[YOUR TASKS]:
(a) In the text on building search with Lucene, which two fields does the CustomQueryParser search by default?
(b) Write a continuation of the text on building search with Lucene, picking up after its last sentence.

So, this should show how simple it is to create an IndexSource. We created sources for articles and tech talks (and in fact a couple of versions to handle an upgrade in content management facilities). If someone wants us to search a new source, we create a new adapter and we are in business.

How to tweak the ranking of records

When we handed the IndexHolder a SearchContentHolder, it does the work of adding it to the Lucene index. This is a fairly trivial task of taking the values from the object and adding them to a Lucene document:

doc.add(Field.UnStored("fullcontents", theHolder.getFullContents()));
doc.add(Field.Keyword("owner", theHolder.getOwner()));

Listing 3: Adding a couple of fields from the SearchContentHolder

There is one piece of logic that goes above and beyond munging the data to a Lucene friendly manner. It is in this class that we calculate any boosts that we want to place on fields, or the document itself. It turns out that we end up with the following boosters:

The date boost has been really important for us. We have data that goes back for a long time, and seemed to be returning “old reports” too often. The date-based booster trick has gotten around this, allowing for the newest content to bubble up.

The end result is that we now have a nice simple design which allows us to add new sources to our index with minimal development time!

Searching the index

Now we have an index. It is built from the various sources of information that we have, and is just waiting for someone to search it.

Lucene made this very simple for us to whip up. The innards of searching are hidden behind the IndexSearch class, as mentioned in the high level overview. The work is so simple that I can even paste it here:

public static SearchResults search(String inputQuery, int resultsStart, 
		int resultsCount) throws SearchException {
	try {
		Searcher searcher = new
                    IndexSearcher(SearchConfig.getIndexLocation());
		String[] fields = { "title", "fullcontents" };

		Hits hits = searcher.search(CustomQueryParser.parse(inputQuery,
				fields, new StandardAnalyzer()));

		SearchResults sr = new SearchResults(hits, resultsStart, resultsCount);
		searcher.close();
		return sr;
	} catch (...) {
    		throw new SearchException(e);
	}
}

Listing 4: IndexSearch.search(…) method contents

As you can see, this method simply wraps around the Lucene IndexSearcher, and in turn envelopes the results as our own SearchResults.

The only slightly different item to note is that we created out own simple QueryParser. The CustomQueryParser extends Lucene’s, and is built to allow a default search query to search BOTH the title, and fullcontents fields. It also disables the useful, yet expensive wildcard and fuzzy queries. The last thing we want is for someone to do a bunch of queries such as ‘a*’, causing a lot of work in the Lucene engine.

[SUPPLIED MATERIAL]:
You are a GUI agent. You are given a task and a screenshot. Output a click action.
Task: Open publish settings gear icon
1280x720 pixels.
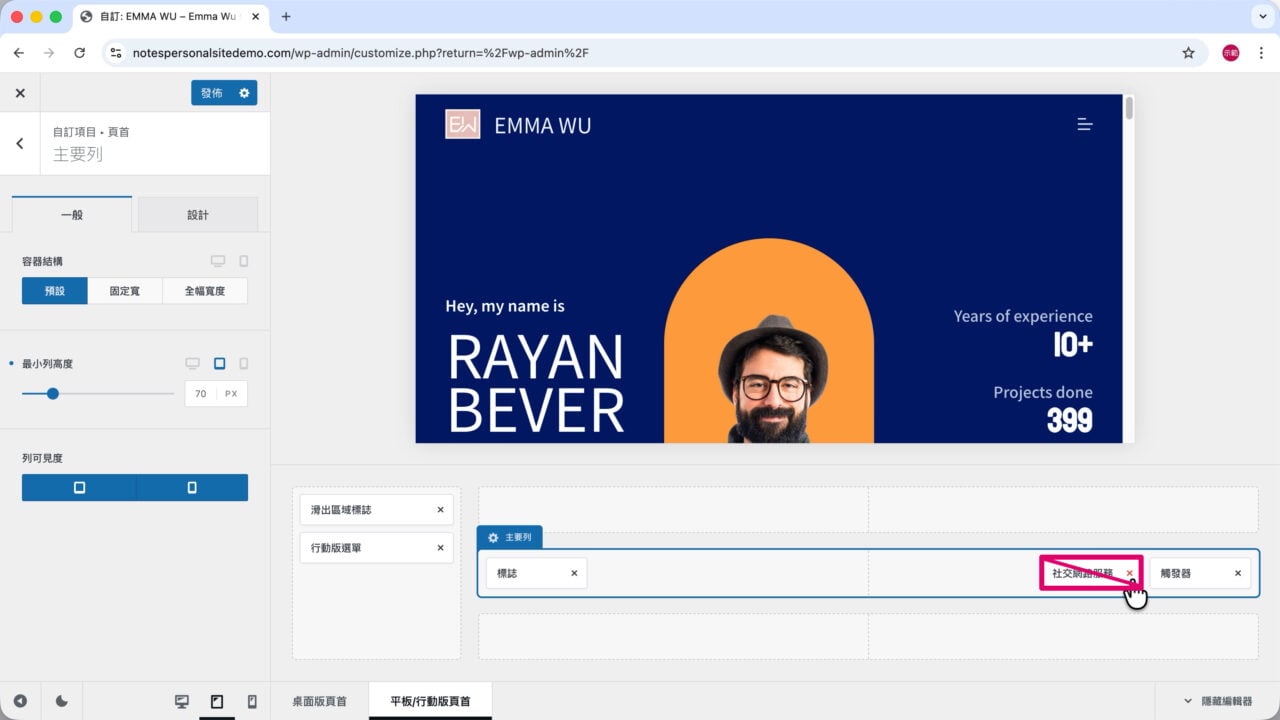[244, 93]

[SET OF ANSWERS]:
(a) The title and fullcontents fields.

(b)
Here is the class in its entirety:

public class CustomQueryParser extends QueryParser
{
	/**
	 * Static parse method which will query both the title and the
				fullcontents fields via a BooleanQuery
	 */
	public static Query parse(String query, String[] fields, Analyzer
				analyzer) throws ParseException {
       BooleanQuery bQuery = new BooleanQuery();

       for (int i = 0; i < fields.length; i++) {
           QueryParser parser = new CustomQueryParser(fields[i], analyzer);
           Query q = parser.parse(query);
           bQuery.add(q, false, false); // combine the queries, neither
				requiring or prohibiting matches
       }
       return bQuery;
       }

	public CustomQueryParser(String field, Analyzer analyzer) {
		super(field, analyzer);
	}

	final protected Query getWildcardQuery(String field, String term) throws
				ParseException {
		throw new ParseException("Wildcard Query not allowed.");
	}

	final protected Query getFuzzyQuery(String field, String term) throws
				ParseException {
		throw new ParseException("Fuzzy Query not allowed.");
	}
}

Listing 5: CustomQueryParser.java contents

That’s all folks. As you can see it is fairly trivial to get the ball rolling on the search side of the equation.

Configuration: One place to rule them all

There have been settings in both the indexing process, and search process, that were crying out for abstraction. Where should we put the index location, the category lists, the boost values, and register the index sources? We didn’t want to have this in code, and since the configuration was hierarchical we resorted to using XML.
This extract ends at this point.